Lokeey wrote:
>
> I'm writing this script to remove users from a file, the sudoers file,
to be
> more specific.
>
> Here is what I have so far, not sure where to go from here.
>
> *#!/usr/bin/perl -w
There's a star before your #! Is it a typing mistake?
Also,
use strict;
or there is little point in declaring variables with 'my'. And
use warnings;
is better than the -w command-line option.

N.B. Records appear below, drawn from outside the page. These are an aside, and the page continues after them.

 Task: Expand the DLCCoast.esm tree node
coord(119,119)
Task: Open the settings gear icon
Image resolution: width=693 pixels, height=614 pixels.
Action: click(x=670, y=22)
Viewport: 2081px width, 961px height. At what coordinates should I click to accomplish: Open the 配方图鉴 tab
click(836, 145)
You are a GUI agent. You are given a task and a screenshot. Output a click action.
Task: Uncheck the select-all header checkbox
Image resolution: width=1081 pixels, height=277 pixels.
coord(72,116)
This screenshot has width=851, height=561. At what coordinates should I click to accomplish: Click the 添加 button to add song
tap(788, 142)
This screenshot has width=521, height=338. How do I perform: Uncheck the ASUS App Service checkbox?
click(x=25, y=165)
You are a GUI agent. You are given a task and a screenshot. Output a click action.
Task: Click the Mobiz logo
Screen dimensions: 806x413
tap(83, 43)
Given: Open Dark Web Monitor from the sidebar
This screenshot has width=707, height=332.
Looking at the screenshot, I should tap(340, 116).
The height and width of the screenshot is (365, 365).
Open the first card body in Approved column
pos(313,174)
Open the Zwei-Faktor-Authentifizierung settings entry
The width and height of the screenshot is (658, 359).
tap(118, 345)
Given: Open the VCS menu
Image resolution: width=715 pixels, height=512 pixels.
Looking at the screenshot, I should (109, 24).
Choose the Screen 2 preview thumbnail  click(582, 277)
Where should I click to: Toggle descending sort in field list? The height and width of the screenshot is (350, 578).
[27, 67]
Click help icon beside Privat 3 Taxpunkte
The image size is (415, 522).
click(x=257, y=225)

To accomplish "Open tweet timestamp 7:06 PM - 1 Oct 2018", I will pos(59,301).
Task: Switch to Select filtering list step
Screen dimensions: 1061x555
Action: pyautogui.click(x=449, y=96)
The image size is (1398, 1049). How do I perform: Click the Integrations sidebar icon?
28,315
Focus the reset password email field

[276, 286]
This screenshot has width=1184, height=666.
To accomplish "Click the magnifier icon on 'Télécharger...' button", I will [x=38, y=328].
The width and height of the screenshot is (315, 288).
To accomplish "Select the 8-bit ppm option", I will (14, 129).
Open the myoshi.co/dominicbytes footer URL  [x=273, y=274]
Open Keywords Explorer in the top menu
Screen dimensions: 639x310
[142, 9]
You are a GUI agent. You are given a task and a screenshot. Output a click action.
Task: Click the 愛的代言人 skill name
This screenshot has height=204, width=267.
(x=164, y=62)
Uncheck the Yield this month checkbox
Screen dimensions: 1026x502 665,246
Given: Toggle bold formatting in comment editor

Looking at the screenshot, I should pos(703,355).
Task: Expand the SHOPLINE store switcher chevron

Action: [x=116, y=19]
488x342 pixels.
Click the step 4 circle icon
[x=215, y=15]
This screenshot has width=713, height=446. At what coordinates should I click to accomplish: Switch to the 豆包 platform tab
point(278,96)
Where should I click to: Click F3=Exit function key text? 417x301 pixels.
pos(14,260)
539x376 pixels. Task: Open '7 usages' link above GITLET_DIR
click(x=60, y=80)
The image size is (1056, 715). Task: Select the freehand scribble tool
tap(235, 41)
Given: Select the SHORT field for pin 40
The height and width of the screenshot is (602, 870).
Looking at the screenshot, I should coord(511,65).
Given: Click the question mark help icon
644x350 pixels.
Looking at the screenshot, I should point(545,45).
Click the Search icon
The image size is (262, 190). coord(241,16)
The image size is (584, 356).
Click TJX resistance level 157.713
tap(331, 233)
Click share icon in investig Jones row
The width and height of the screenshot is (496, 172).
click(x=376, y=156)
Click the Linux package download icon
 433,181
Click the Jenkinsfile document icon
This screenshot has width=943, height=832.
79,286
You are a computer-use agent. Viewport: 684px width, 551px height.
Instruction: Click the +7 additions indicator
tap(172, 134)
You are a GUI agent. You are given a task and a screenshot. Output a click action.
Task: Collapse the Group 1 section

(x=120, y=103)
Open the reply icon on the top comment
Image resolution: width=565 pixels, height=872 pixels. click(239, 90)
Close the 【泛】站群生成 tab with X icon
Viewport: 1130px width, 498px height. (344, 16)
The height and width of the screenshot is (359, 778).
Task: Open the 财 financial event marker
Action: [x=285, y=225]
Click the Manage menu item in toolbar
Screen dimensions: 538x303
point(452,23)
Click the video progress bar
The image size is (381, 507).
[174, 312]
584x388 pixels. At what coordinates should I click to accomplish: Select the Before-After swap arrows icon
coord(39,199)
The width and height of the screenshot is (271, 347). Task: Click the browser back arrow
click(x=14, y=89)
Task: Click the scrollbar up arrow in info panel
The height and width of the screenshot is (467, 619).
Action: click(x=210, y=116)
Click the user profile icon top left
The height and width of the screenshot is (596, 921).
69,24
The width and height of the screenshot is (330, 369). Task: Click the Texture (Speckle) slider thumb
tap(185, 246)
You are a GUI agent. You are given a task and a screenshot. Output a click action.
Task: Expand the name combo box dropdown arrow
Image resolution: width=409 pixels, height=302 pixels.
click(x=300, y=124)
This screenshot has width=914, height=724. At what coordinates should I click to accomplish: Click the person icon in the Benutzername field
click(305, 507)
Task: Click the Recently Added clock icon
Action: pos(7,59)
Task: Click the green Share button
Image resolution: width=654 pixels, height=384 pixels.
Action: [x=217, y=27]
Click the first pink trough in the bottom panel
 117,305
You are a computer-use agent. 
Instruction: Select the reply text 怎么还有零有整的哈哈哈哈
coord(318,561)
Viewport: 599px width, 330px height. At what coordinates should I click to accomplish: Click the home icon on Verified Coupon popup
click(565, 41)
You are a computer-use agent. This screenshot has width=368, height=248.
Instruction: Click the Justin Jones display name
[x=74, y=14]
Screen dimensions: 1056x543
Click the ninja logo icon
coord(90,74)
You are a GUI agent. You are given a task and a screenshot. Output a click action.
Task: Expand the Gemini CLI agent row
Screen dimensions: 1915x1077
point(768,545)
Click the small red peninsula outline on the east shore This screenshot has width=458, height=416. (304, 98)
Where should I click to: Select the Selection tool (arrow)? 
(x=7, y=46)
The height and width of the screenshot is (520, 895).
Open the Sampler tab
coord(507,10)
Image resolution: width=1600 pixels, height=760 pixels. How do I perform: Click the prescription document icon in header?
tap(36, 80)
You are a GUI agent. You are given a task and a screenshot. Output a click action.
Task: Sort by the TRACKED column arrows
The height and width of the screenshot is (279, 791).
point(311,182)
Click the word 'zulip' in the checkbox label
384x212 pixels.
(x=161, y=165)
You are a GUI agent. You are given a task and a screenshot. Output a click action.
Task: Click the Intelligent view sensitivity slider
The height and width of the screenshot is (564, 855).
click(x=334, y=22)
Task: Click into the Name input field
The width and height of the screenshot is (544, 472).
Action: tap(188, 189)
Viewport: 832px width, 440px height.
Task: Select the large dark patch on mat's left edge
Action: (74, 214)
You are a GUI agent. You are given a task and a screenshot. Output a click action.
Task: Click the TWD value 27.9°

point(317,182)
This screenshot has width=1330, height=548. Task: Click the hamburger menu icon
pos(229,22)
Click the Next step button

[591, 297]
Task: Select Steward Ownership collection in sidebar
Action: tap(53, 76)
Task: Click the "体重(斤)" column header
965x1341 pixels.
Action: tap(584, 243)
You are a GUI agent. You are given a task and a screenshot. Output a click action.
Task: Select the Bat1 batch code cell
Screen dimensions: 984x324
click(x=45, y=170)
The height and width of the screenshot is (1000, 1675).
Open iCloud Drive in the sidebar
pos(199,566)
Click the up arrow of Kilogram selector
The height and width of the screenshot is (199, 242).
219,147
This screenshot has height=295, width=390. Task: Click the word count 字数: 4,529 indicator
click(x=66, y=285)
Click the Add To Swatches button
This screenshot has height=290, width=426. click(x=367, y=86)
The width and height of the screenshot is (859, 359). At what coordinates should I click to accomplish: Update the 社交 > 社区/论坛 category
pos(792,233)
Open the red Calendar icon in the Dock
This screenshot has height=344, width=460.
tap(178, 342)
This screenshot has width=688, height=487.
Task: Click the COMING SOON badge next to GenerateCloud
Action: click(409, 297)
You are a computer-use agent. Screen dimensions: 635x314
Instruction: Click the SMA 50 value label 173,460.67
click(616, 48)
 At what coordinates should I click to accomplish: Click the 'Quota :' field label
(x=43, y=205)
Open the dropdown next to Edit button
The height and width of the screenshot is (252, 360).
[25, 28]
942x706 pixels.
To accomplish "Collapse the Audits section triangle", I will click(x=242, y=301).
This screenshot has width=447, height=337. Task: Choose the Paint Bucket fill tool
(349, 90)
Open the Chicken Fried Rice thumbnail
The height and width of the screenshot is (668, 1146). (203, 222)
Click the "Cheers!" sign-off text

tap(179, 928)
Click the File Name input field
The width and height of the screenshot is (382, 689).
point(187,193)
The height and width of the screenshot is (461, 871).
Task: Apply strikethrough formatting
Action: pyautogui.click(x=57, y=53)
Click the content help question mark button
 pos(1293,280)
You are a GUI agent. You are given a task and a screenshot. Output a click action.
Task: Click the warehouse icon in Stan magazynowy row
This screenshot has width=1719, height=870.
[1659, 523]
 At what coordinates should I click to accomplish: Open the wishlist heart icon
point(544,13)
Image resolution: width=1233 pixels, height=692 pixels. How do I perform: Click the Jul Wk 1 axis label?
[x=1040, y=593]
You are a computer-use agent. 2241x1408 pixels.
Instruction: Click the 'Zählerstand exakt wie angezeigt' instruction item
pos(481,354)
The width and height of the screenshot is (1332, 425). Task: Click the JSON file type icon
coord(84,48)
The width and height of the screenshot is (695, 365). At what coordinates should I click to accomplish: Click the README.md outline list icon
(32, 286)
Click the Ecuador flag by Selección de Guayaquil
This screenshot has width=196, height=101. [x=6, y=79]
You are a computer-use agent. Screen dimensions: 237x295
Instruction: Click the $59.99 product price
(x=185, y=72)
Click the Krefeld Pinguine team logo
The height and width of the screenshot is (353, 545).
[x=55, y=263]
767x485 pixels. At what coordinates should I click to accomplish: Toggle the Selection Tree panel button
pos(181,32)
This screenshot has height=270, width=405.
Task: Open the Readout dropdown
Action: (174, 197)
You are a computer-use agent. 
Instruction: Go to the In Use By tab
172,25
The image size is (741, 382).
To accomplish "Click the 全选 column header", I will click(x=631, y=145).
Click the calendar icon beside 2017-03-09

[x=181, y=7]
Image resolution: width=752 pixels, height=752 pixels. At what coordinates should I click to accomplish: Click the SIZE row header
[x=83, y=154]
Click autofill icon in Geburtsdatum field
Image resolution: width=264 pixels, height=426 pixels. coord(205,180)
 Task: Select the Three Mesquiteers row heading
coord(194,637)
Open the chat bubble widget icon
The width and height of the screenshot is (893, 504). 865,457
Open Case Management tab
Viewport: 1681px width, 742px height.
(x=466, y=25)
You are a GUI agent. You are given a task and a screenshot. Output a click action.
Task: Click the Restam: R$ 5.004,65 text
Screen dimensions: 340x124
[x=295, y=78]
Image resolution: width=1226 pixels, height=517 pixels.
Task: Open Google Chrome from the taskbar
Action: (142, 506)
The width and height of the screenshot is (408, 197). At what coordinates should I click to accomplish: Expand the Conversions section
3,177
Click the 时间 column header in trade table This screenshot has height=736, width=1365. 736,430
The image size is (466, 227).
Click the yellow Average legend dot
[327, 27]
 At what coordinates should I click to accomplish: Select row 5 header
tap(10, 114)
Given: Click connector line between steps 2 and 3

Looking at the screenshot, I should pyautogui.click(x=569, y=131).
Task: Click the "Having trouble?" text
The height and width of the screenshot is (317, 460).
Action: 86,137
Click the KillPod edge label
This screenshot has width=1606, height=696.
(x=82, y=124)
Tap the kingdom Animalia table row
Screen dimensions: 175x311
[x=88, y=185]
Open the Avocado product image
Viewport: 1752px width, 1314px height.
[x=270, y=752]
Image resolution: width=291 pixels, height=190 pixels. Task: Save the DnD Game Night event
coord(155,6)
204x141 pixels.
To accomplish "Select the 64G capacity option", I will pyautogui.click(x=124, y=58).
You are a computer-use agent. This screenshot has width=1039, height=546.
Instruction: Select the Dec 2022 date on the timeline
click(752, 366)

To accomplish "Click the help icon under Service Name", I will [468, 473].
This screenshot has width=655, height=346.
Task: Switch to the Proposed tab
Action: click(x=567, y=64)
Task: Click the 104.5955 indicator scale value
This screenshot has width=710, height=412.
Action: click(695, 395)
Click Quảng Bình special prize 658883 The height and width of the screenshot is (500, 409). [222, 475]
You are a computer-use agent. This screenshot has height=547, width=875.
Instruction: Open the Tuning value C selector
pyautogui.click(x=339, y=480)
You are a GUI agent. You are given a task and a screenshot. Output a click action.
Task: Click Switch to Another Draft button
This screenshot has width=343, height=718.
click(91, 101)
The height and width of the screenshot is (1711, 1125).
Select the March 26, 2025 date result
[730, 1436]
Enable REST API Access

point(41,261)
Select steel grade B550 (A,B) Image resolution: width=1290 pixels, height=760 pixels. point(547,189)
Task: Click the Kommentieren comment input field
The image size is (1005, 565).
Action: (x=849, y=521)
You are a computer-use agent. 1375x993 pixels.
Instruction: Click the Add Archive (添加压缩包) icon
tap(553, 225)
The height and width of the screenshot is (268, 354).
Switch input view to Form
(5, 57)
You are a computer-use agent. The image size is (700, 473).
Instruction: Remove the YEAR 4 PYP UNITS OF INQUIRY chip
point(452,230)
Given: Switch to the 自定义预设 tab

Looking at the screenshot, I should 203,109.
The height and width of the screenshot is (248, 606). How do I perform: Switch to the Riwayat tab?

> # this script removes a user from sudoers file
I suggest you write a simple usage help in here, for instance
die <<USAGE unless @[EMAIL PROTECTED]
This program should be run with command-line parameters like this:
:
:
USAGE
> my $sites = $ARGV[0];
> my $user = $ARGV[1];
Fine. But you don't use $sites or $user again. What does your program do
exactly?
> for my $site ($#ARGV[1]){
> open FILE, "$_/local/etc/sudoers" or die "cannot open sudoers for
$sites: $!";
You have written a 'for' iterator, but its list is $#ARGV[1] which doesn't
make
any sense. I doubt if it will compile. Was $ARGV[0] supposed to be a list
of
sites somehow?
> print "Enter username you wish to remove from $sites sudoers.\n";
>
> while (<FILE>) {s/$_//}
> close FILE;
> }*
(Ah, and another star. Delimiters for pasted code somehow?)
You prompt for a username, even though you have already used $ARGV[1] for
$user.
And you don't read from STDIN to see what the user typed in response to
the prompt.
I suggest you forget about @[EMAIL PROTECTED]
and prompting for and retrieving input.
Hard
code a case where there is only a single site and username to be removed
and get
that working, with our help as necessary. Then you can expand your program
to
take parameters and prompt for input if that is what you want.